Author: Rajeev Varma
Publication: The Pioneer
Date: June 15, 2019
URL:      https://www.dailypioneer.com/2019/columnists/khan-market--the-new-lutyens----delhi.html

Will Khan Market respond to the voices asking for real change? Or will it be replaced by another popular name that is more of the same?

A dominant theme of post-election analysis has been how the inhabitants of Lutyens’ Delhi were out of touch with reality. This closed club has been under an increased and unprecedented scrutiny. Pundits suggest that the very ideology, which defines Lutyens’ Delhi, is now under threat. Perhaps more is at stake — its existence and even the very term. A smart piece of communication has quietly changed the narrative and the term ‘Lutyens’ Delhi’ is being replaced by an easier-on-the-tongue label ‘Khan Market’.

Prime Minister Narendra Modi’s remarks are never casual — they are well-thought out and reasoned. Bringing ‘Khan Market’ into public consciousness was no exception, it was no stray comment. In one swoop, it demolished and supplanted ‘Lutyens’ Delhi’ with ‘Khan Market’ as a symbol for entitlement, elitism and snobbery.

Khan market is the new Lutyens’ Delhi. What was the need for this? Remember the cliché: A rose by any other name…But in this case, re-naming was not just symbolic; it was essential. It sought to question its legitimacy and weaken the very idea of ‘Lutyens’ Delhi’ by robbing it of its very identity. To make change happen, get to its core, management gurus urge. If you want to knock down a tree, cutting the branches wouldn’t suffice. You need to get to the roots.

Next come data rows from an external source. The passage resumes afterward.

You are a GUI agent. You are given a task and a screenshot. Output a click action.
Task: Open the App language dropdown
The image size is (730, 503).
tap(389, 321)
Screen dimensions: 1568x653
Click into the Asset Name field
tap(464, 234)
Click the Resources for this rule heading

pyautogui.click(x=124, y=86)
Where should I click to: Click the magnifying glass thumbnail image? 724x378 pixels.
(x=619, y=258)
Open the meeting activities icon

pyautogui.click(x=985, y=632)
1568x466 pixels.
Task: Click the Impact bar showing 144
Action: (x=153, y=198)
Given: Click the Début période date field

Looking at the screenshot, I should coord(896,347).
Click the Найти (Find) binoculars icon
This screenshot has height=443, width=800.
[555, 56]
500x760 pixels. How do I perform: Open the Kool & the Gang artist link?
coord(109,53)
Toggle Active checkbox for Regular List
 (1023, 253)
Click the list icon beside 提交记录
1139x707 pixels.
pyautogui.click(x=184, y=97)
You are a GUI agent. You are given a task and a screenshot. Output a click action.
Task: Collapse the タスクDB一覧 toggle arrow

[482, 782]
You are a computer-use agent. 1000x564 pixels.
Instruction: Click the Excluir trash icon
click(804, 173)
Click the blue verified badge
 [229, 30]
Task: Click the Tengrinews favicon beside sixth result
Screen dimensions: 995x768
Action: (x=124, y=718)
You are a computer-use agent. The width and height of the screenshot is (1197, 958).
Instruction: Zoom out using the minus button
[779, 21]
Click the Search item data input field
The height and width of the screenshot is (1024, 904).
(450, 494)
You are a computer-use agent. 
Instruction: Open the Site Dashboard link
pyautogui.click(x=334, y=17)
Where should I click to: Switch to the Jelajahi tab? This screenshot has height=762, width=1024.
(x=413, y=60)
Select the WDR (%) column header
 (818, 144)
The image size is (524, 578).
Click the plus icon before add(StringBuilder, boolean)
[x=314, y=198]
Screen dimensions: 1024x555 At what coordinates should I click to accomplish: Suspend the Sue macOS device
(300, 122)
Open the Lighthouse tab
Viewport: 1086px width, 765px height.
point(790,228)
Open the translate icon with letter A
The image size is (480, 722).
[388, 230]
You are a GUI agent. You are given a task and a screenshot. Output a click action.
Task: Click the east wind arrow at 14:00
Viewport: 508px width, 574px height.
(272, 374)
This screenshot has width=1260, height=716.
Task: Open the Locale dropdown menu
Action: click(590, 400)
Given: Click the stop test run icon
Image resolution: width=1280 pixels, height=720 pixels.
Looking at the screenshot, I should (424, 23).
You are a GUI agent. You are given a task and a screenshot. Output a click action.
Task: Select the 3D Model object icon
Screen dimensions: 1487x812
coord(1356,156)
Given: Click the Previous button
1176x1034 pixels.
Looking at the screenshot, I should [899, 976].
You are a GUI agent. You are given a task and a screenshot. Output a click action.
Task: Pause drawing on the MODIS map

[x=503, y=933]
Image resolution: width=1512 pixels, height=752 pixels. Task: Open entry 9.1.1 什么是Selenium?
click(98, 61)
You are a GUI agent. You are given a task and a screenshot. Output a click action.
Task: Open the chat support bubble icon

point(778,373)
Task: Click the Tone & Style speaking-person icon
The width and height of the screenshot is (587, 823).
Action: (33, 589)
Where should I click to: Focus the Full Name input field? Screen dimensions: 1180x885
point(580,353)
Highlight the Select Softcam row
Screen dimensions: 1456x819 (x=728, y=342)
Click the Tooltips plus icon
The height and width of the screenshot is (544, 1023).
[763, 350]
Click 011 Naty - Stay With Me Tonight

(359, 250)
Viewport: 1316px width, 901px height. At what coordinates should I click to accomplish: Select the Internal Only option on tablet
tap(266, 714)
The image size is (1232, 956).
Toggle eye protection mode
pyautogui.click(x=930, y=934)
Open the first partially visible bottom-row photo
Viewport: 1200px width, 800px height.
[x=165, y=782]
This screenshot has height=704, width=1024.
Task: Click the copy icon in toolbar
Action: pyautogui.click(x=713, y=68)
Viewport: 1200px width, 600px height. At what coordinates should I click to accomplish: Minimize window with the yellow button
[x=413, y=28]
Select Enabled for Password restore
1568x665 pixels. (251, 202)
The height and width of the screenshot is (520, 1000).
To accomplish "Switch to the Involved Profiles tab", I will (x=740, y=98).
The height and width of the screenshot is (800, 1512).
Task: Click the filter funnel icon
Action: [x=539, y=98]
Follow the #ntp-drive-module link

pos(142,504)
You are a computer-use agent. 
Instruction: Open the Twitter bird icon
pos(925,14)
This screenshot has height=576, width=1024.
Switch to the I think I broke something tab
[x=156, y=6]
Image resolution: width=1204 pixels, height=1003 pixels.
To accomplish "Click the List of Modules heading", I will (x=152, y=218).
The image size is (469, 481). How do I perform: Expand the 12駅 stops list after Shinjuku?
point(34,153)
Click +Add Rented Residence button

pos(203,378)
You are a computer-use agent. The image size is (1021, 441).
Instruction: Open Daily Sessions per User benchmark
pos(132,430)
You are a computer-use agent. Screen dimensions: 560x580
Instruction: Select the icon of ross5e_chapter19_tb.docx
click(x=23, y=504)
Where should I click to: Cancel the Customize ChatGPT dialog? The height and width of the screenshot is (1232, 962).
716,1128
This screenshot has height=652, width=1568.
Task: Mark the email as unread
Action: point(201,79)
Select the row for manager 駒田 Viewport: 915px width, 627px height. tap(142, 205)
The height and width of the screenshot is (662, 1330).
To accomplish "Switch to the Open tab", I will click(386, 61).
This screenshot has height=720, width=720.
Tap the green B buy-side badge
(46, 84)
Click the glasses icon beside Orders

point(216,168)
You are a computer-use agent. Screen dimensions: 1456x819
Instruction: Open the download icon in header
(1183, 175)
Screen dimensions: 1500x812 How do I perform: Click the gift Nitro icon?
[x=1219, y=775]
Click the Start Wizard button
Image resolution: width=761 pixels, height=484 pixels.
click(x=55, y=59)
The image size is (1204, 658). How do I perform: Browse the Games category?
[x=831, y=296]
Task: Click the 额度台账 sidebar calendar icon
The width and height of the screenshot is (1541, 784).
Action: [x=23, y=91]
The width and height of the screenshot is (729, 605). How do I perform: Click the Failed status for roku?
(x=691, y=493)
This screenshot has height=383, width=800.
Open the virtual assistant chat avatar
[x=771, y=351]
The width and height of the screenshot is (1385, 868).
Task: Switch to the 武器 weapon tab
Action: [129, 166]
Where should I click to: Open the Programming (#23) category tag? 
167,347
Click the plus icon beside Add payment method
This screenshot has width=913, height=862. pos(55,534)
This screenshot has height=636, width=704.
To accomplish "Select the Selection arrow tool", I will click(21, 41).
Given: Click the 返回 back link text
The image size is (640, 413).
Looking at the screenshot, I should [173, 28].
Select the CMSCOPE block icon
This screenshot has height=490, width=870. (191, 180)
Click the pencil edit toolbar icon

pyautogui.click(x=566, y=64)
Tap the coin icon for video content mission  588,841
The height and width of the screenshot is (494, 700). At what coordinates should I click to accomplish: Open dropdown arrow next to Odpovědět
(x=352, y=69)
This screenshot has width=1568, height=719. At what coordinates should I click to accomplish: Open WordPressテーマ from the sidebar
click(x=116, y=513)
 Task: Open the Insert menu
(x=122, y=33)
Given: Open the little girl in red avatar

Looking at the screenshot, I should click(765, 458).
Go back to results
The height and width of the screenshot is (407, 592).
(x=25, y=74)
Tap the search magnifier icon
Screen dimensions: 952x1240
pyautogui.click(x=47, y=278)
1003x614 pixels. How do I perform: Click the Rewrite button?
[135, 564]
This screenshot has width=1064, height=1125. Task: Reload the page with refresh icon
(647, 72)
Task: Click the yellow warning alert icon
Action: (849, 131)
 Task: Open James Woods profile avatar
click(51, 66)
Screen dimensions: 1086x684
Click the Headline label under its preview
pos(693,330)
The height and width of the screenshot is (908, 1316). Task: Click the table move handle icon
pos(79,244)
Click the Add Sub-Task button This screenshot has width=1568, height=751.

What if you do not know the core or even identify the proverbial tree? That was at the heart of the problem for those knocking on Delhi’s doors. Beyond signifying power, access and control, ‘Lutyens’ Delhi’ was a bit amorphous, something that couldn’t be touched or felt. It seemed abstract. So how can you fight something that’s a bit vague and doesn’t have a shape or form? You can’t even pronounce it. Is it, as the dictionary describes it, ‘LUT’ + ‘yuhnz’ or is it ‘Loot-yens’ (pun intended) or even the unprintable versions?

Not just a new strategy, even the rules of the game had to be changed as the ‘Lutyens’ Delhi’ syndrome was too deep-rooted, too, entrenched. The Prime Minister’s interview with a national daily got the ball rolling. Spurred by social media, it snow-balled and struck a chord. Suddenly, there was an adversary whom you knew as also what it stood for. You could see the tree now, including its roots. Armed with this knowledge, you could get to work and bring it to its knees.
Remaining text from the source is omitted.